Sur la question des salaires, on retrouve la même dévalorisation : les assistants sociaux, permanents associatifs et animateurs, ont des niveaux de salaire inférieurs de 20 à 40 % à ceux du secteur public ou des autres domaines du secteur social (famille, handicapés, etc.). Le secteur associatif faisant très largement appel au bénévolat, revendication et négociation sont pratiquement inexistantes, et on se trouve dans un mode de fonctionnement très archaïque, où la confusion entre militant et salarié ajoute un élément de complexité supplémentaire.
Enfin, en ce qui concerne la formation, malgré la mise en place de certaines sessions ou l’organisation de travaux de groupe, les services sociaux sont encore très démunis.
Dans les conditions que nous avons décrites, où le demandeur d’asile risque de devenir soit un assisté provisoire, soit un paria de la société livré aux organismes de charité, on est tenté de conclure qu’aucune réponse appropriée n’est donnée en France à la présence des demandeurs d’asile et des réfugiés.

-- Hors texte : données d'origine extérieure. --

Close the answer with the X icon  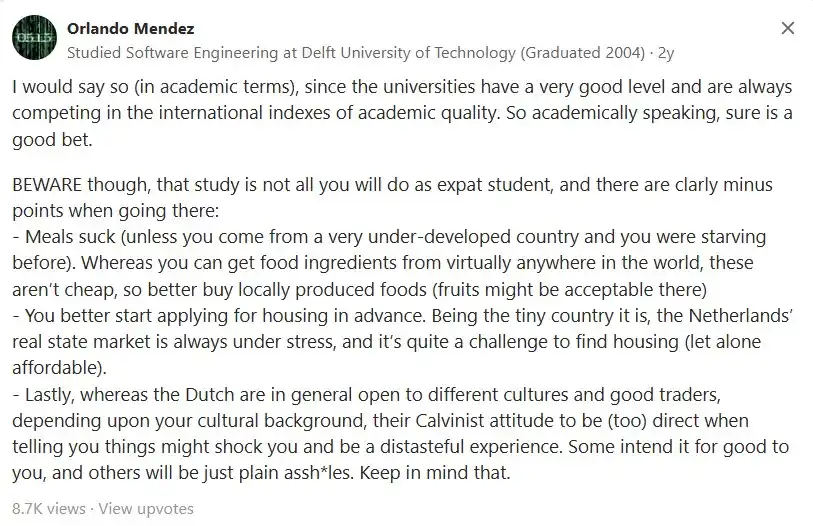click(x=788, y=28)
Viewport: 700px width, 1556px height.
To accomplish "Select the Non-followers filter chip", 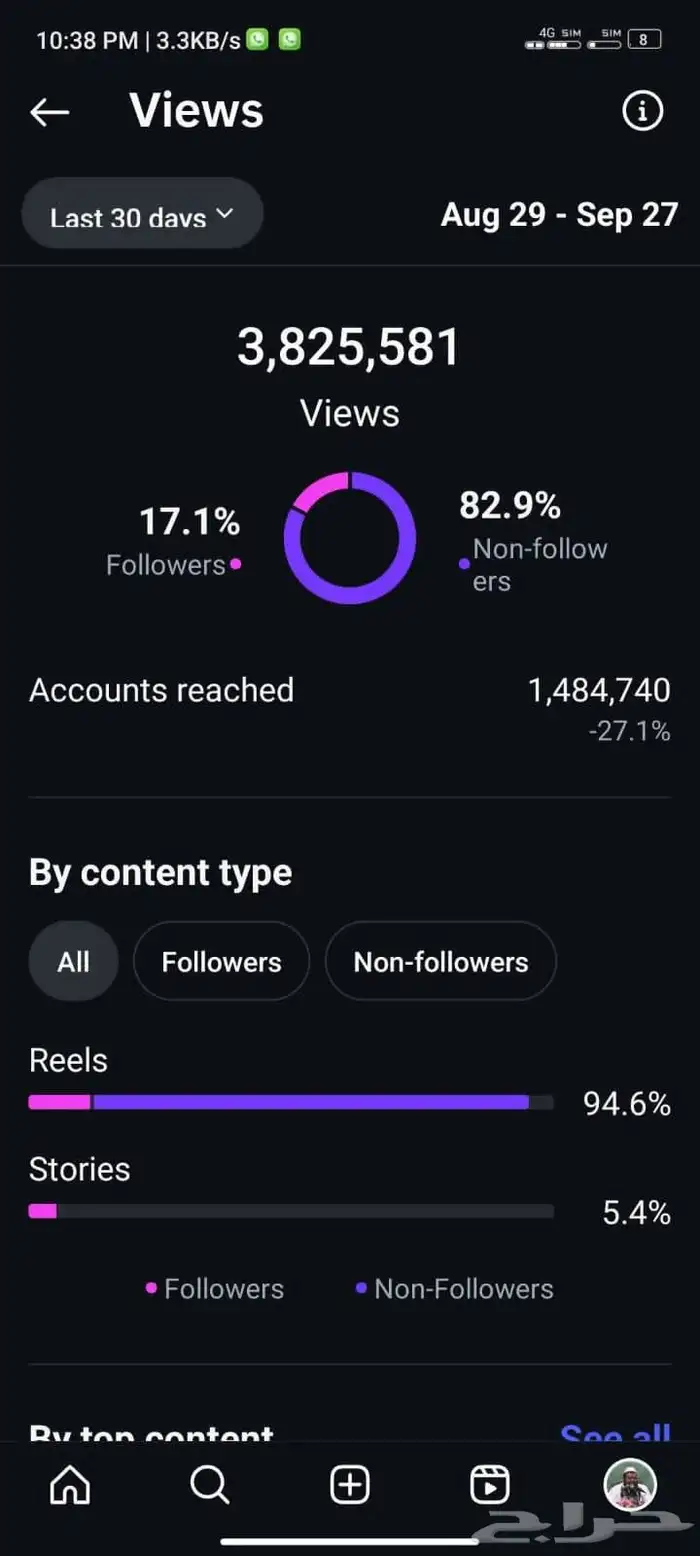I will coord(440,962).
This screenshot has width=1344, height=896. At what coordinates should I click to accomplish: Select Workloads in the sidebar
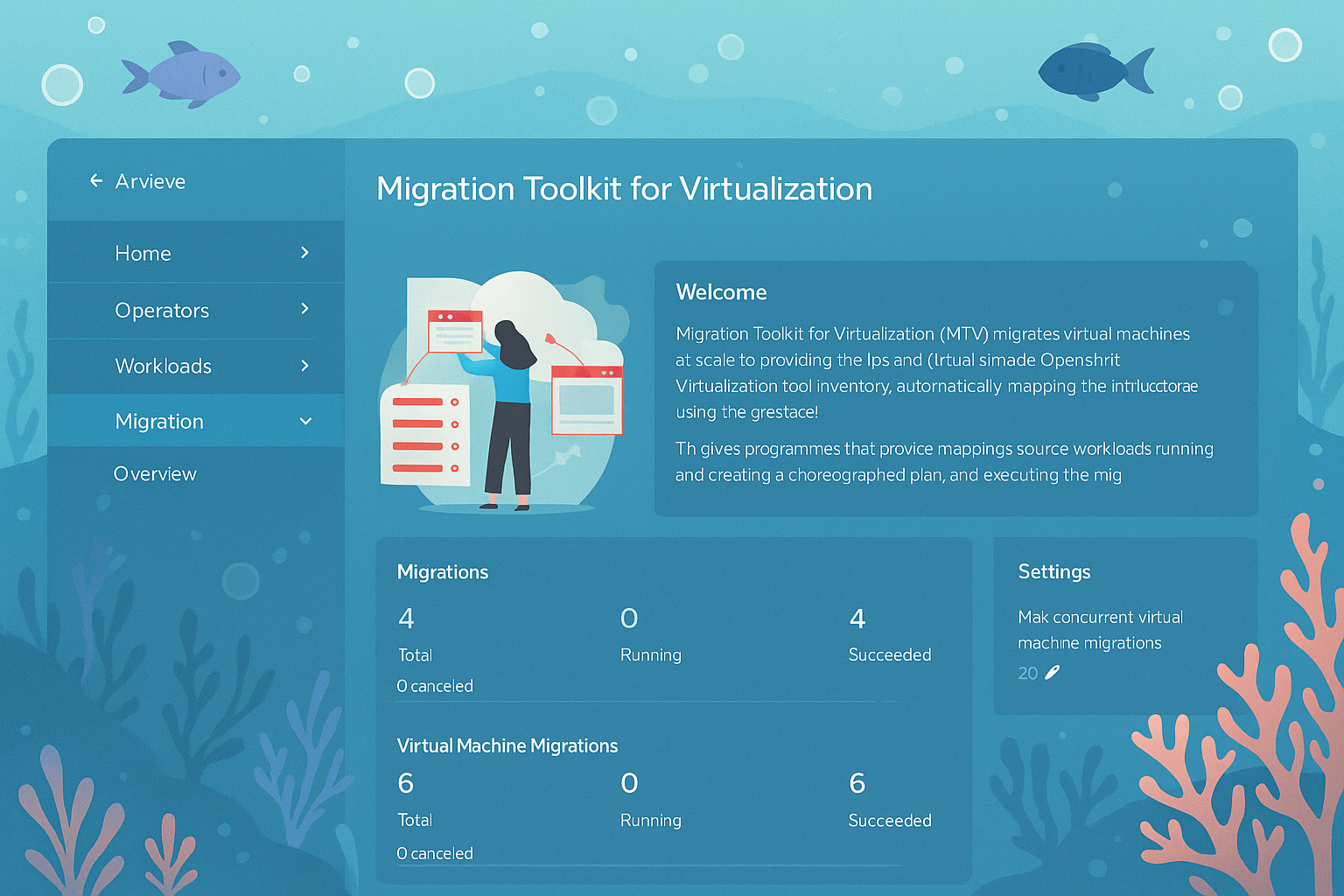click(164, 367)
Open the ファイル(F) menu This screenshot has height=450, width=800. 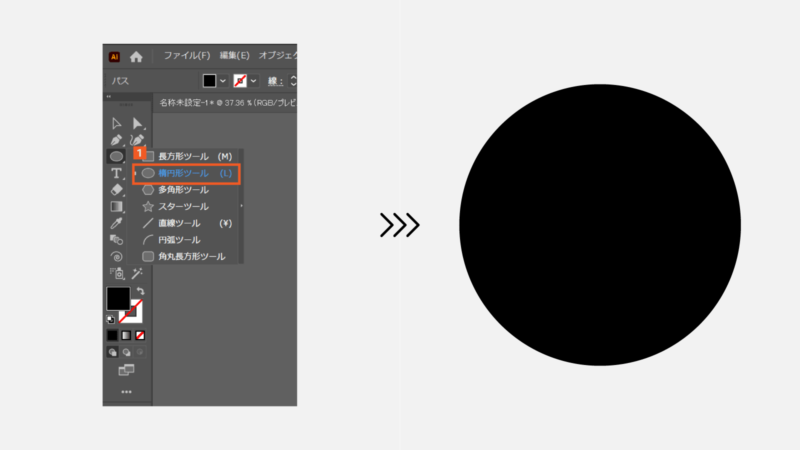(187, 56)
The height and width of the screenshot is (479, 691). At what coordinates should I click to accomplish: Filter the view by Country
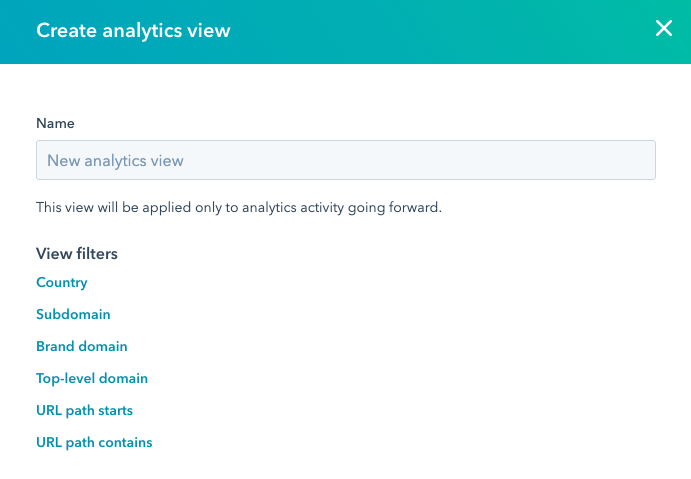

Il semble en tout cas difficile, à l’heure actuelle, d’envisager une rénovation du travail social, pourtant particulièrement nécessaire, sans remettre en question les mécanismes qui conduisent à gérer la précarité et l’exclusion. Mais cette démarche concernerait l’ensemble de la société, politiques, chercheurs et citoyens.
Notes
[1] Voir Gérard Noiriel, La tyrannie du national, le droit d’asile en Europe, 1793-1993, Calmann-Lévy, 1991.
[2] Accord conclu en 1985, complété par une convention complémentaire en juin 1990, déjà ratifiée par la France, qui engage la France, l’Allemagne, le Benelux, puis l’Espagne, le Portugal et l’Italie, dans une politique harmonisée de la circulation des non-nationaux à l’intérieur de leur territoire commun, qui tend à fermer les frontières extérieures de ce territoire.
[4] Accueillir, bulletin du SSAE, janvier-février 1991.
[5] Circulaire du 26 septembre 1991.
[6] Voir l’article de Jean-Pierre Alaux, Le Monde diplomatique, juillet 1991.
[7] Voir l’article « Torture et mythe de la preuve » dans ce numéro.